Immune thrombocytopenia (ITP)


An illness called immune thrombocytopenia (ITP) can cause bruising and frequent or heavy bleeding. Platelets are the cells that aid in blood clotting, and abnormally low amounts of these cells cause bleeding.

ITP, formerly known as idiopathic thrombocytopenic purpura, can result in reddish-purple spots that resemble a rash and purple bruises.

Immune thrombocytopenia is also known as:

  • Autoimmune thrombocytopenia
  • Immune thrombocytopenic purpura
  • Autoimmune thrombocytopenic purpura
  • Werlhof disease

After a viral infection, children who acquire ITP typically fully recover without medication. The condition is frequently chronic in adults.

If there are no signs of bleeding and the platelet count is not too low, the treatment might not be required. If your symptoms are more severe, you may need medicine to increase your platelet count or surgery to have your spleen removed.


It is possible for immune thrombocytopenia to be asymptomatic. However when there are symptoms, they might involve:

  • The nose or gums are bleeding
  • The stool or urine appears bloody
  • Bleeding that is hard to stop
  • Extreme bruising or easily gets bruises
  • Petechiae, which are tiny reddish-purple spots that resemble rashes and are most common on the lower legs are the result of
  • superficial bleeding into the skin.
  • Blood clot under the skin (hematoma)
  • Heavy menstrual flow
  • Sometimes, bleeding in the brain may occur but very rarely
  • Feeling exhausted

If you notice any warning signals in yourself or your child that worry you, schedule a doctor’s appointment. An emergency situation exists when bleeding won’t stop. If you or your child encounter bleeding that cannot be controlled by standard first-aid procedures, such as applying pressure to the area, seek immediate medical attention.

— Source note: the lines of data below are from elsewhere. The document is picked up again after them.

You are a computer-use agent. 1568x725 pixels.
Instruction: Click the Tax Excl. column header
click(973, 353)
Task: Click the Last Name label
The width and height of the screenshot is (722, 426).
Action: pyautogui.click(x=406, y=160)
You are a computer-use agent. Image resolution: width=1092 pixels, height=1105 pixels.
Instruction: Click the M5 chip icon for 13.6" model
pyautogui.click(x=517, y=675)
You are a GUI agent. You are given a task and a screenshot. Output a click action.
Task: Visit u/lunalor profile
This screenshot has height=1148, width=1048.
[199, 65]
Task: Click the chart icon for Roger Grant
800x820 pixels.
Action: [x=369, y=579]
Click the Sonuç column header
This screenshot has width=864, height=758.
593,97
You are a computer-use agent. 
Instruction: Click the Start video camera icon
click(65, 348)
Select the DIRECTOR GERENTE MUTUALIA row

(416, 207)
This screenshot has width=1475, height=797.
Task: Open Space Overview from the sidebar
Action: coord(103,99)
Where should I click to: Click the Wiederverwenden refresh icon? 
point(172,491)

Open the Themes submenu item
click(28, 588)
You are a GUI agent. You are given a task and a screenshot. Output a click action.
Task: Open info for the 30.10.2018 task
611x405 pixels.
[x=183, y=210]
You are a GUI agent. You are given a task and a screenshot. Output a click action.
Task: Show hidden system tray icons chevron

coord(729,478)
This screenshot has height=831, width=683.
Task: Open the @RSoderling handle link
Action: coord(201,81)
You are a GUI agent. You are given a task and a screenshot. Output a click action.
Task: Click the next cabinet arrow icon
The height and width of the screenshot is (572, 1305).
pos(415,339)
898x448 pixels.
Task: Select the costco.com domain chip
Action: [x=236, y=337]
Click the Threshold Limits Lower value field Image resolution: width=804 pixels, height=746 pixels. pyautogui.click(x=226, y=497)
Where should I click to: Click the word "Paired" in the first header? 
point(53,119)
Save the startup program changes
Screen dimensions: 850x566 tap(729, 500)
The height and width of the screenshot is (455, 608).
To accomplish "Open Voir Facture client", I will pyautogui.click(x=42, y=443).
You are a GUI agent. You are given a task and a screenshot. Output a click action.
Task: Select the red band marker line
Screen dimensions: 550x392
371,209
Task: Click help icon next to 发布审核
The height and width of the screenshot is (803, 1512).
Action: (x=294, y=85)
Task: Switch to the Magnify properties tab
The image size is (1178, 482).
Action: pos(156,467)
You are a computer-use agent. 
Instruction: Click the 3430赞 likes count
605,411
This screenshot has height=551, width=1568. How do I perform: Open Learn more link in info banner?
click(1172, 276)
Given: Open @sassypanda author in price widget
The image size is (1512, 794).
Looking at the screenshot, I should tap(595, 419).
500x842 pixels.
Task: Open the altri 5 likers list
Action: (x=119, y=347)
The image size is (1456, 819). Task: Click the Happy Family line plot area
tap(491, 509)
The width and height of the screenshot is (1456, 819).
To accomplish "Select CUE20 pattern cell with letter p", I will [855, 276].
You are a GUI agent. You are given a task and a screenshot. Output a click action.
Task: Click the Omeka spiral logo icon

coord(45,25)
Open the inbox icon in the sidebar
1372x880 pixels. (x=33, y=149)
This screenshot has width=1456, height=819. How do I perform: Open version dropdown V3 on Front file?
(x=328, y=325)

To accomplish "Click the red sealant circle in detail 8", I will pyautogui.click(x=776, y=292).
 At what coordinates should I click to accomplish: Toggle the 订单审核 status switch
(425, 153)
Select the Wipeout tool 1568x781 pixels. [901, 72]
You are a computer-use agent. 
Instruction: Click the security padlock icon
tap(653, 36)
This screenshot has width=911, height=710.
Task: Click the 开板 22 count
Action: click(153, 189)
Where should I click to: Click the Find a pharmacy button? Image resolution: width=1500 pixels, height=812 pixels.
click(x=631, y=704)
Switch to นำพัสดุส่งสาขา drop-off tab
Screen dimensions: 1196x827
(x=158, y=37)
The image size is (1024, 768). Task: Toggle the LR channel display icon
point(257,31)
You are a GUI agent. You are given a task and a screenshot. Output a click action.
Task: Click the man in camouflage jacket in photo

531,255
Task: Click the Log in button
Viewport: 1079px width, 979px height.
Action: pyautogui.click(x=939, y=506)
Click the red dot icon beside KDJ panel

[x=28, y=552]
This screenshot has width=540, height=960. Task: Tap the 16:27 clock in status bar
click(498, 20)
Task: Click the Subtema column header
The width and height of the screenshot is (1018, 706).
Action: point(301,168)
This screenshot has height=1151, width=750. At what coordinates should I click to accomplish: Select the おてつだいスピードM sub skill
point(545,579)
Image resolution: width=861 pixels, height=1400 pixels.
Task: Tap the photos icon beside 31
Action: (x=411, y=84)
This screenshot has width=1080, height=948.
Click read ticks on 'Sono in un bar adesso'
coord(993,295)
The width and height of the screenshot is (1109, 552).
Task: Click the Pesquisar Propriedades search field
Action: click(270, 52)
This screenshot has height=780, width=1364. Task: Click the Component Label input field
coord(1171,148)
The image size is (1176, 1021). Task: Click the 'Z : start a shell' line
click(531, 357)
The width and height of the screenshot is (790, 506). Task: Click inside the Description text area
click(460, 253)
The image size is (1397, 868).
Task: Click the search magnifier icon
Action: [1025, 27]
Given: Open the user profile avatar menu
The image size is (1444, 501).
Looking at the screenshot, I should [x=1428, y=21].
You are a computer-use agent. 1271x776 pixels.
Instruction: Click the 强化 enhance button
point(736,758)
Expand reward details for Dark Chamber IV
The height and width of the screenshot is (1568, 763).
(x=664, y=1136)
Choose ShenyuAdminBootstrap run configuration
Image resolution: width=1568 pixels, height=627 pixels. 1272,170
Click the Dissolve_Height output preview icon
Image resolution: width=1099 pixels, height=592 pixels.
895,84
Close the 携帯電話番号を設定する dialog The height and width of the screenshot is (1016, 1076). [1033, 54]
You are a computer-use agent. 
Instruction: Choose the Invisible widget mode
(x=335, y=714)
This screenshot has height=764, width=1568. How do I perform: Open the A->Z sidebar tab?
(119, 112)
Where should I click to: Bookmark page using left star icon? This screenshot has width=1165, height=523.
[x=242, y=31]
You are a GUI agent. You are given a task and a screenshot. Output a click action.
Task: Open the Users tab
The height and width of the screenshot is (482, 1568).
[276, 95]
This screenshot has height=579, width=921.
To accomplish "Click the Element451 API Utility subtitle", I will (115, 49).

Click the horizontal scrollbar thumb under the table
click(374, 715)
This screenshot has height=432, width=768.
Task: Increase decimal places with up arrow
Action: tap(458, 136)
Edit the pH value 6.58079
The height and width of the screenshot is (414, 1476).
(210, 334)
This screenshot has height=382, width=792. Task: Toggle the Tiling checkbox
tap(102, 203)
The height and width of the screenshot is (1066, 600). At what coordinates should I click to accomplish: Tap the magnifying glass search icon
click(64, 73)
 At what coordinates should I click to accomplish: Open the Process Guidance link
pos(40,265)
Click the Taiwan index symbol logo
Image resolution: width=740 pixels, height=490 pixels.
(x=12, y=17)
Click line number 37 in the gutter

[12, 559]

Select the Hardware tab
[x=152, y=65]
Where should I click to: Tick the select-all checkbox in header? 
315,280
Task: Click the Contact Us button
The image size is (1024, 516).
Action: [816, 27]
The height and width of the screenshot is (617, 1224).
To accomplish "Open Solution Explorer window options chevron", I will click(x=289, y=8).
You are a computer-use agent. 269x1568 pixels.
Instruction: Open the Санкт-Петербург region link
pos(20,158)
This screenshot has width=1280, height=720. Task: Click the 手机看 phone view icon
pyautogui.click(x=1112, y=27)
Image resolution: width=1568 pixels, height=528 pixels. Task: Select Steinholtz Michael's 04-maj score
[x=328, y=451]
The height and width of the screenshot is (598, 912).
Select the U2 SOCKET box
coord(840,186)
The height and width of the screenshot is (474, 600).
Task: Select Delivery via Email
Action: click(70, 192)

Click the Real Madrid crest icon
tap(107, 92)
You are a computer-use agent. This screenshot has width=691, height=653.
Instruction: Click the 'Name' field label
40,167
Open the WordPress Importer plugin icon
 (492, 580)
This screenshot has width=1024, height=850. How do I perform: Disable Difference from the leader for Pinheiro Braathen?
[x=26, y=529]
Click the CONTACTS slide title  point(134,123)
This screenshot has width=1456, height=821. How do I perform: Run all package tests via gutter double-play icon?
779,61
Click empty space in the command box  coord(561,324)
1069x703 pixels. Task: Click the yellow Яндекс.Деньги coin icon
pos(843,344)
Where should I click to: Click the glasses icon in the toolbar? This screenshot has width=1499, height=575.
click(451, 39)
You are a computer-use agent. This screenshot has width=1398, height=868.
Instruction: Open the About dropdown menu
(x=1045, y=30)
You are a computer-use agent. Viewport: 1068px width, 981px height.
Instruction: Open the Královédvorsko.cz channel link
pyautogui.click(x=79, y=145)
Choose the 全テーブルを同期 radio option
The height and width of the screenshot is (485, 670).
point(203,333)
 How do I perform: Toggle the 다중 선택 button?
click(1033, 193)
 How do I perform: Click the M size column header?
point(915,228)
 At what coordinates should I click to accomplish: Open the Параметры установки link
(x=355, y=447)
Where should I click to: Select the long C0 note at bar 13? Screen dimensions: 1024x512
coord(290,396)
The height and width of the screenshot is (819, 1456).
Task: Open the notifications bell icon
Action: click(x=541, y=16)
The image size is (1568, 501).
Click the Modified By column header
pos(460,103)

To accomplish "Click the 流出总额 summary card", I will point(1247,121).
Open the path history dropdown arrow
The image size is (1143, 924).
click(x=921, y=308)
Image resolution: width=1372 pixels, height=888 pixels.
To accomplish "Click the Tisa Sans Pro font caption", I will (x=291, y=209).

Immune thrombocytopenia typically develops when platelets, which are cell fragments that aid in blood clotting, are wrongly attacked and destroyed by your immune system. Adults may experience this after contracting hepatitis, HIV, or the stomach ulcer-causing bacteria H. pylori. Most children with ITP develop the condition after contracting a viral disease like the flu or the mumps.

Risk factors

Young women are more prone to ITP. People who also have rheumatoid arthritis, lupus, and antiphospholipid syndrome appear to be at higher risk.